Be sure you test with a variety of settings: with Wifi disabled/enabled, with 3G disabled, Airplane mode on/off, location services disabled, etc.
As a last resort, assume there is a problem in your code that executes at startup. Remove half your startup code, set your release date in the far future (just in case it gets approved), then resubmit and see if they have the same problem. If not the problem is in the half you removed... it's a binary search.
I think you have two options: try harder to reproduce the defect using the tools other people are mentioning or to catch those crashes in the field.
PLCrashReporter will trap on an uncaught exception and store all relevant information. Next time your app is run, it can send the crash report that you can then symbolificate and view a stack trace of.
Ouch! That's a tough one. I've had this kind of thing happen before, but it seemed it was reproduce-able when I switched to a different device (iPhone 3G vs 3Gs, etc.). In your case though, it sounds like you're iPad only, so that might not help. There's a difference between 3G and Wifi, I suppose, but I would be really surprised if that was causing a crash on one and not the other.
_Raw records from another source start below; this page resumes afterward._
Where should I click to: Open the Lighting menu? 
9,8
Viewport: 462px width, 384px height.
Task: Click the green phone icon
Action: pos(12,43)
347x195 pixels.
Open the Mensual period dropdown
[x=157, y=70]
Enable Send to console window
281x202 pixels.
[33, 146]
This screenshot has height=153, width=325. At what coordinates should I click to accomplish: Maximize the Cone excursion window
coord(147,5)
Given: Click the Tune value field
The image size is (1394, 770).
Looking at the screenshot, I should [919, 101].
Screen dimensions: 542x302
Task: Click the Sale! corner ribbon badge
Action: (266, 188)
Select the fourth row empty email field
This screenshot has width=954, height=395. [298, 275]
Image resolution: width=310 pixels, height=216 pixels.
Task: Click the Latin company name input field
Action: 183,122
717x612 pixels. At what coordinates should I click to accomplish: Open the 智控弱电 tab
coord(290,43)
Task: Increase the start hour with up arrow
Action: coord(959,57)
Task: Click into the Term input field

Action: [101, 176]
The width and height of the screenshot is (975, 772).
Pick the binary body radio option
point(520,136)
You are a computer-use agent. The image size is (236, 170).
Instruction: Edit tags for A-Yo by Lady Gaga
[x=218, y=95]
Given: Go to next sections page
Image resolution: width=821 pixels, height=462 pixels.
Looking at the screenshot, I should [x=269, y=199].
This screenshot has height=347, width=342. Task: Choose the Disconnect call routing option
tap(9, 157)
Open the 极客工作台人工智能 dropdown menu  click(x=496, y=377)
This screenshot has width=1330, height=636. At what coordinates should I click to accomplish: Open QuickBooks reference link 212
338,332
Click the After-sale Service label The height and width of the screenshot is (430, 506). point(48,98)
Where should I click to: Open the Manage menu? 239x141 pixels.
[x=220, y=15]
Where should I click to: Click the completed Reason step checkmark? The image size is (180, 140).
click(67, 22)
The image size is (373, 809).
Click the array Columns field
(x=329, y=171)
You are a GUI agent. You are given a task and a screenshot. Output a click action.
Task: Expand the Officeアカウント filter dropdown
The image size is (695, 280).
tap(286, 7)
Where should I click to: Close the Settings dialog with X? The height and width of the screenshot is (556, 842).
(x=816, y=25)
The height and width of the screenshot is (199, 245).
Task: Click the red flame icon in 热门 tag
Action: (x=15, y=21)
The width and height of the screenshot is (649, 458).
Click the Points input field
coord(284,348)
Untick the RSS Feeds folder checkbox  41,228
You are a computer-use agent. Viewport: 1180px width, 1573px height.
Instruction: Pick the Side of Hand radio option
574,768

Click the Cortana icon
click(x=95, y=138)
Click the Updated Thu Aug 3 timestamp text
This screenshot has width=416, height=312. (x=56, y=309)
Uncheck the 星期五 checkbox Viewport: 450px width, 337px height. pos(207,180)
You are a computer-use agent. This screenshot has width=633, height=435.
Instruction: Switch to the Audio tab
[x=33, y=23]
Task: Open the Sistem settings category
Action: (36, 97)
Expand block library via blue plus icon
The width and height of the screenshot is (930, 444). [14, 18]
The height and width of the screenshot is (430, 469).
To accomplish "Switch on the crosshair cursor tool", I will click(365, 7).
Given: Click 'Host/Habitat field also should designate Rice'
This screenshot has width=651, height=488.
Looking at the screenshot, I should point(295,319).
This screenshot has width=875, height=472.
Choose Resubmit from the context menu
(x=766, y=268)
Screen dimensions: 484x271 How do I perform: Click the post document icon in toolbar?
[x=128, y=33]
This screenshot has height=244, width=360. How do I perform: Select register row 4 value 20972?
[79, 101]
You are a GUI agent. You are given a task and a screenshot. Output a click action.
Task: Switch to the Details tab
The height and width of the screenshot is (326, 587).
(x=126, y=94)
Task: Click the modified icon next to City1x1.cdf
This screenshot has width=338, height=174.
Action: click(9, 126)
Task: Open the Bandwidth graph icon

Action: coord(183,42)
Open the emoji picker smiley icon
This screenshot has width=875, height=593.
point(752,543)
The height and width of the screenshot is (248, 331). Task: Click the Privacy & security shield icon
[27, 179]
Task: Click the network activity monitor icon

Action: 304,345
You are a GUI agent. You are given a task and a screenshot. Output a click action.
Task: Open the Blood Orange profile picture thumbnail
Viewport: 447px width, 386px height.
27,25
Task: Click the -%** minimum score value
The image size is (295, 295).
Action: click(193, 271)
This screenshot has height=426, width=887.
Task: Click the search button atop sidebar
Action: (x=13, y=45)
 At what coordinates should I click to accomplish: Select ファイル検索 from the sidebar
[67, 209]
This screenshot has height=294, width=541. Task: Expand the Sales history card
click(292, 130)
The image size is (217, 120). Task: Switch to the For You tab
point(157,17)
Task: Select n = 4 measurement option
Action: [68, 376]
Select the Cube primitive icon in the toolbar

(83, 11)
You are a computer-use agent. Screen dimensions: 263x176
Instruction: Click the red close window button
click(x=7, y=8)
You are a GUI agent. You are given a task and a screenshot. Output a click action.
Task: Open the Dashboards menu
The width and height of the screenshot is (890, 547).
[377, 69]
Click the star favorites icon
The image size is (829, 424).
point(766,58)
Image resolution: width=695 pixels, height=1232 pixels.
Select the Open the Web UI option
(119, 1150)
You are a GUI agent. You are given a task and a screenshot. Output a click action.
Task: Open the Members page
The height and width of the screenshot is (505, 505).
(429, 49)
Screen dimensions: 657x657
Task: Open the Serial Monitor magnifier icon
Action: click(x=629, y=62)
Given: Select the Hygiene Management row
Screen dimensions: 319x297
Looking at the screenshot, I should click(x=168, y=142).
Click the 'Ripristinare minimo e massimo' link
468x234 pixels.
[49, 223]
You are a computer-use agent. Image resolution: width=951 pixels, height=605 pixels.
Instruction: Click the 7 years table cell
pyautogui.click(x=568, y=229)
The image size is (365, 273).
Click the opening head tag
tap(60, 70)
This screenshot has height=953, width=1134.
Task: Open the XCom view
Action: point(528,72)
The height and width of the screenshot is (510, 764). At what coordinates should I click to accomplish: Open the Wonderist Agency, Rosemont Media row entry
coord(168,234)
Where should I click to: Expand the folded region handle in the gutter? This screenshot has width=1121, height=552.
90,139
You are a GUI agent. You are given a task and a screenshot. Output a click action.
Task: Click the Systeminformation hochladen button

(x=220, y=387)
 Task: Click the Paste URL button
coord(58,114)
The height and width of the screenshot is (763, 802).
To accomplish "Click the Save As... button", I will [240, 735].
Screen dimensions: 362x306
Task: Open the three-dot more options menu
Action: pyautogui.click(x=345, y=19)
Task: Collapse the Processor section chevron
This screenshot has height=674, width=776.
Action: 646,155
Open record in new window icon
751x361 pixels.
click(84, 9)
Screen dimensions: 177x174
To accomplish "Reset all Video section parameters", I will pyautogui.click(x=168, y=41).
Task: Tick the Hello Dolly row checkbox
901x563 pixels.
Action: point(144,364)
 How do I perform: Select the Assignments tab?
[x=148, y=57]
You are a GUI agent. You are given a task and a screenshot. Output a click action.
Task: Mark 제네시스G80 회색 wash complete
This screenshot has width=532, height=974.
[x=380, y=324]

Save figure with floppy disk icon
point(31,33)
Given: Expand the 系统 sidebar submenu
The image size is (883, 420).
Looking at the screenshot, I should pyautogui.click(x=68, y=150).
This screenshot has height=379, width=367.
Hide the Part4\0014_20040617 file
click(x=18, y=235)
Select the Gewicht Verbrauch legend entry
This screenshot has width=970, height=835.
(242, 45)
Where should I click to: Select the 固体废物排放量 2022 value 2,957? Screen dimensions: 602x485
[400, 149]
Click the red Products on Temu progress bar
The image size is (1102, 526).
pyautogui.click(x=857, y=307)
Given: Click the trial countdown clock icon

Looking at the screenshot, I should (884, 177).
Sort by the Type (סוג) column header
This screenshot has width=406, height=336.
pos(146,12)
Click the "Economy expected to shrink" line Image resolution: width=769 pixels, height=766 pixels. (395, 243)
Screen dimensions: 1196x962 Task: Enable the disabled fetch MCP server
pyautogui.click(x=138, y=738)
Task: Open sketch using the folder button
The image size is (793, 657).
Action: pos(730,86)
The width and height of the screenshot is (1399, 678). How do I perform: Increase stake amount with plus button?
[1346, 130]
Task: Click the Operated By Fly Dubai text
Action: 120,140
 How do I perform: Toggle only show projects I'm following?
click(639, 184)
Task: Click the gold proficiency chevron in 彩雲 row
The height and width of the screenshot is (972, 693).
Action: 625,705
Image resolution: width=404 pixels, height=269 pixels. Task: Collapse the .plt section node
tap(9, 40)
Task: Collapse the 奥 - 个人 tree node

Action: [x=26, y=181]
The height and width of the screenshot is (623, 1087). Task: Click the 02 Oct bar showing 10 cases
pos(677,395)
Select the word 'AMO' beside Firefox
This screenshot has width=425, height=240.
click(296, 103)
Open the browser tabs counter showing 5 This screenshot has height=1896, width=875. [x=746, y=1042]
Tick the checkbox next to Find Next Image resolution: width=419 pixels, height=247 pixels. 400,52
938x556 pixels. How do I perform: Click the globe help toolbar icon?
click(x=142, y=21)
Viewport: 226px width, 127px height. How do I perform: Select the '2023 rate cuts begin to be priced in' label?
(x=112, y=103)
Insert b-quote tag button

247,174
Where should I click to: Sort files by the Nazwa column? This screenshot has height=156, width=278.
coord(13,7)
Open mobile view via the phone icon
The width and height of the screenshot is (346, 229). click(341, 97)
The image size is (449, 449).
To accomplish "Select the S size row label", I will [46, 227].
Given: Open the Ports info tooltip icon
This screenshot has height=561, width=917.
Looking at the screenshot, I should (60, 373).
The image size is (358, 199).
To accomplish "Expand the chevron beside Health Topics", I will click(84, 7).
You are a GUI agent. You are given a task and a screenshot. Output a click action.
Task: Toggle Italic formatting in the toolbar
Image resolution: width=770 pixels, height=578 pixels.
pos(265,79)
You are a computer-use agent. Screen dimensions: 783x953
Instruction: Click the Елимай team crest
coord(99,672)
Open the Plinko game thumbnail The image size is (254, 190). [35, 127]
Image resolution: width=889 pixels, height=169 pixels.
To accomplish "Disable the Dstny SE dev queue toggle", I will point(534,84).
One thing you could try if you think Apple's not doing their part is to change the binary name and re-submit it under another app name/record. See if you get the same response. If you get the same reviewer, you might, but I think there's a good chance you would get a different reviewer with a new app. Just set your app release date to some time in the distant future and it will never actually show up in the app store if they approve it. If the new app comes back rejected for the same reason, you've got work to do, but if they do in fact approve it, then I would get on the phone with them and point out the discrepancy.
My approach would be to make sure that the compilation is absolutely clean both in the static analyzer (this is NOT optional, it will save you time!) and for the build itself. Then set everything as described on CocoaDev' NSZombie page. Then make sure you have an iPod running 3.2 (actual hardware, not simulator) and test, test, test. Do it with network available and not available, with the device nearly full and freshly restored, every other variation you can think of. Run it with the debugger active and as a release build disconnected. Use Leaks, Instruments and all the other tools to peek in there and get a better feel for what is happening. If you exhaust every possibility you are going to have to beg for more detail from Apple but I bet you find a problem - one of the most important things in debugging an issue like this is to try to forget everything you think you know for sure and start at the beginning.